Les banques centrales se trouvent, à des degrés divers, dans l’obligation de revoir leurs politiques pour contenir l’inflation. Une des principales mesures consiste à augmenter progressivement les taux directeurs, telle que la Fed vient de l’annoncer. Mercredi 16 mars 2022, elle décide d’augmenter de 0,25% ses taux directeurs. Cette première hausse depuis 2 ans votée à une quasi-unanimité vise à contrer l’impact de l’inflation et renforcer le marché du travail. La seule voix contre souhaitait une hausse de 0,50%. Les responsables de la Fed prévoient donc désormais sept hausses de taux cette année, portant le taux des fonds fédéraux à 1,9 %, et quatre hausses l’an prochain, à 2,8 %.
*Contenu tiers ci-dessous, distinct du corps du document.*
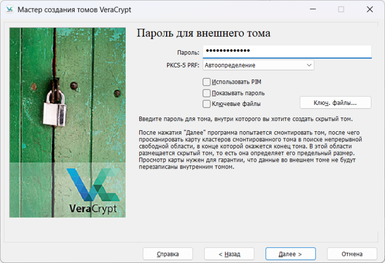Tick the Показывать пароль checkbox
The image size is (385, 263).
206,93
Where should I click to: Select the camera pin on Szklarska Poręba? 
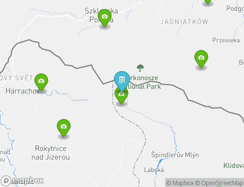tap(105, 17)
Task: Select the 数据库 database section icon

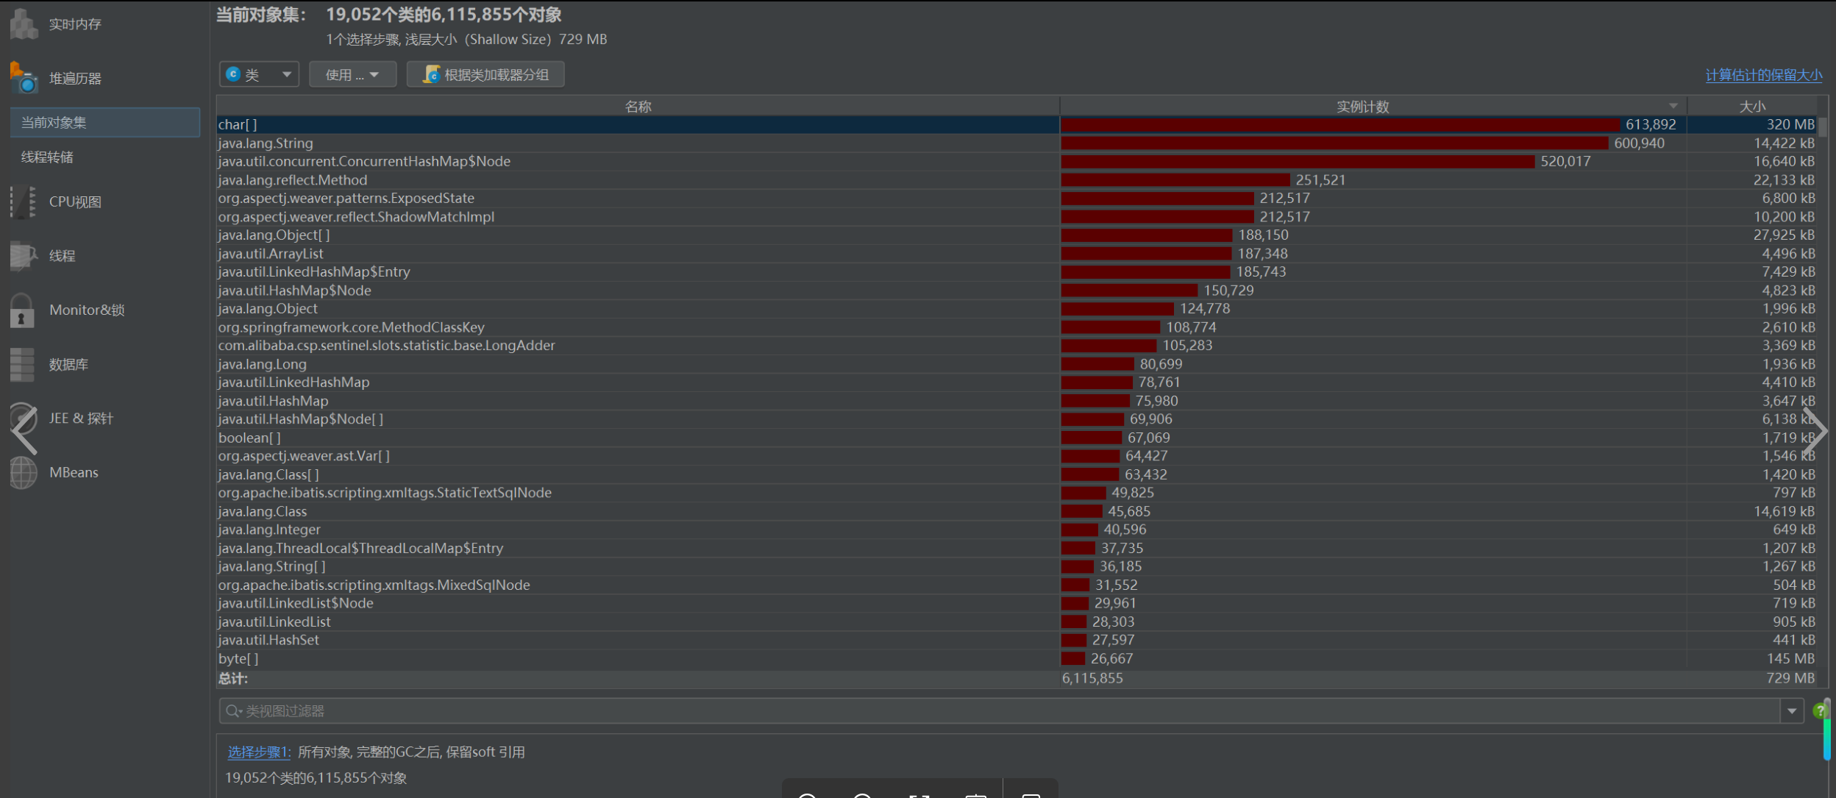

Les marchés sont sensibles aux moindres annonces. Le 17 mars 2022, Christine Lagarde a rappelé l’essentiel du discours tenu la semaine précédente après la réunion du Conseil des gouverneurs. Elle a assuré lors d’une conférence de la BCE à Francfort que : « le relèvement des taux directeurs serait progressif et n’interviendrait que “quelque temps” après la fin des achats d’obligations ». Le 24 mars 2022, Franck Elderson, membre du directoire de la BCE, a confirmé cette stratégie sur la corrélation entre le relèvement des taux directeurs et la fin des achats d’obligations. Cette fin des achats d’obligations est prévue au troisième trimestre sauf dégradation marquée de la situation sur les marchés.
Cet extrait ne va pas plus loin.